Ella siempre se estaba cuestionando el mundo. Hablaba sobre la estética, sobre las tradiciones de su provincia (el yaciyateré, el pombero, las poras), sobre sus padres, sobre la tecnología y sobre ¡todo! Le interesaba todo. Le apasionaba el orden del mundo: que los dálmatas tuvieran un patrón de manchas en el pelo. Que las golondrinas hicieran un recorrido igual cada año, en la misma fecha. Con ella, se podía hablar de cualquier cosa. También de moda y otras banalidades. Así de rica era la Ieia.
Cuando ya estaba a punto de dejarnos, le llevé una reikista. ¡Casi me ahorca! “¡Aurora! ¿Qué es esta bruja que me trajiste? No la quiero ver nunca más”. Fui ilusa al pensar que la Ieia, como todos los seres humanos normales, al verse mal físicamente, se aferraría a una estampita, un rezo, unas sesiones de reiki, pero me equivoqué. Es que la Ieia no era una persona normal. “Mala mía”, como se dice hoy.

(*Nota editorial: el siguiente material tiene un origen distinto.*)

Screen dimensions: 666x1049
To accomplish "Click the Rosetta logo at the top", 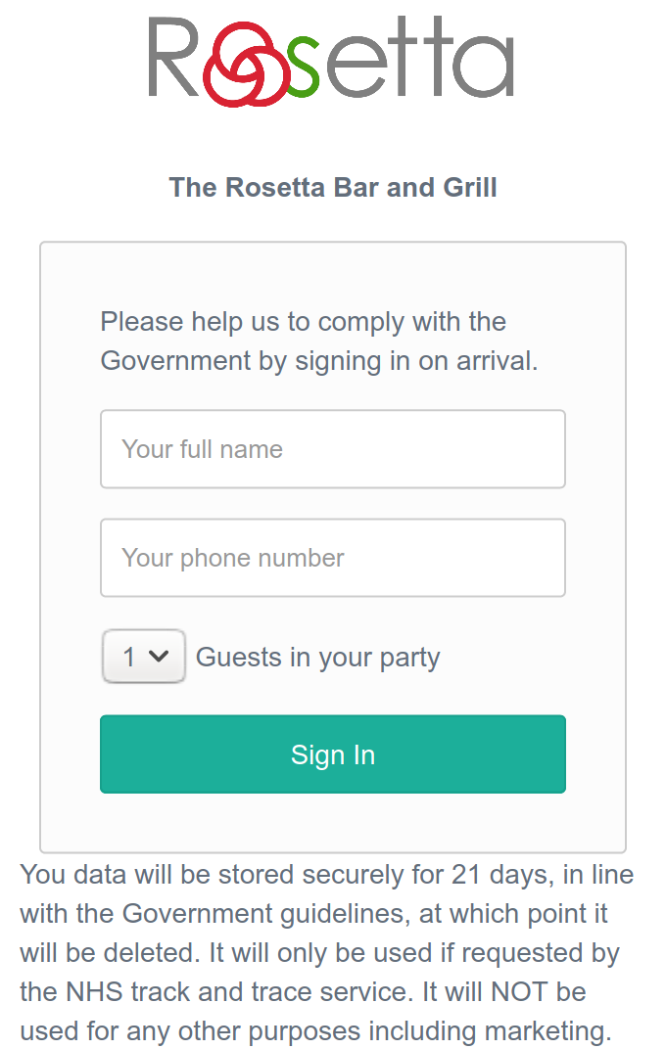I will 331,61.
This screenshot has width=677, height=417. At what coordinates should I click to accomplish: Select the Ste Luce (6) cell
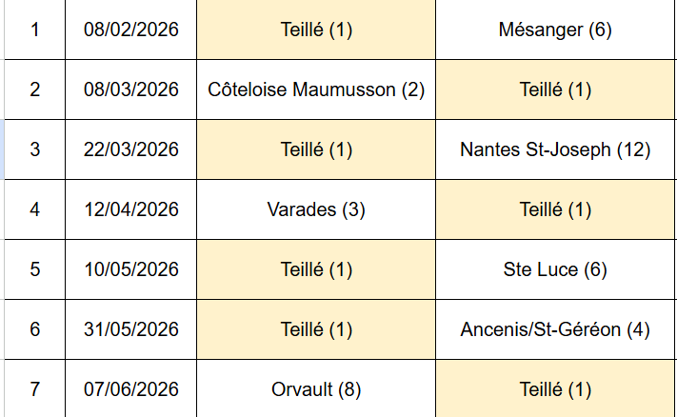coord(555,269)
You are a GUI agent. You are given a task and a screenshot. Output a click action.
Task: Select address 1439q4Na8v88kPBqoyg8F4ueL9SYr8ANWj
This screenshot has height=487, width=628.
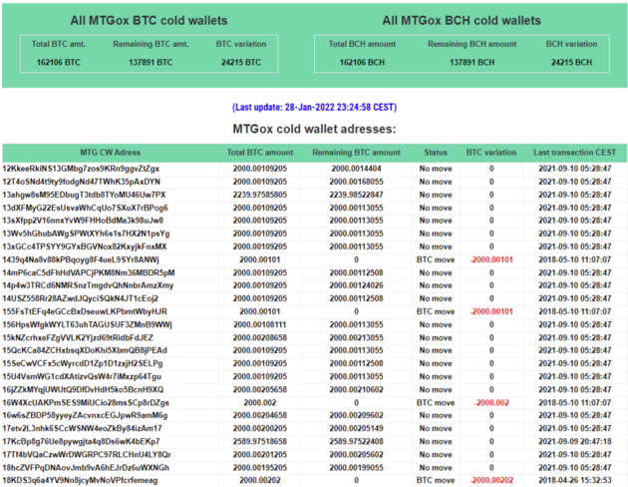pos(81,259)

Un día, cuando ella ya vivía en el departamento de Córdoba y Paraná, en el centro de Buenos Aires, donde falleció, le conté una anécdota. Cuando terminé, me dijo, muy seria: “Aurora, ¿yo estoy sorda o loca? Porque no sé si es que no te escuché o no te entendí”. En el mismo momento, comprobé otra vez su nivel de inteligencia y su incansable razonamiento, y comprendí, también, que mi Ieia no era eterna. Se me llenaron los ojos de lágrimas por lo segundo, y para disimular le largué un chiste bien vulgar: “Ieia, lo que te pasa es que estás hecha mierda. Estás muy vieja ya”. Explotamos en una carcajada y me saltaron lágrimas que parecieron lágrimas de risa y pude disimular la tristeza.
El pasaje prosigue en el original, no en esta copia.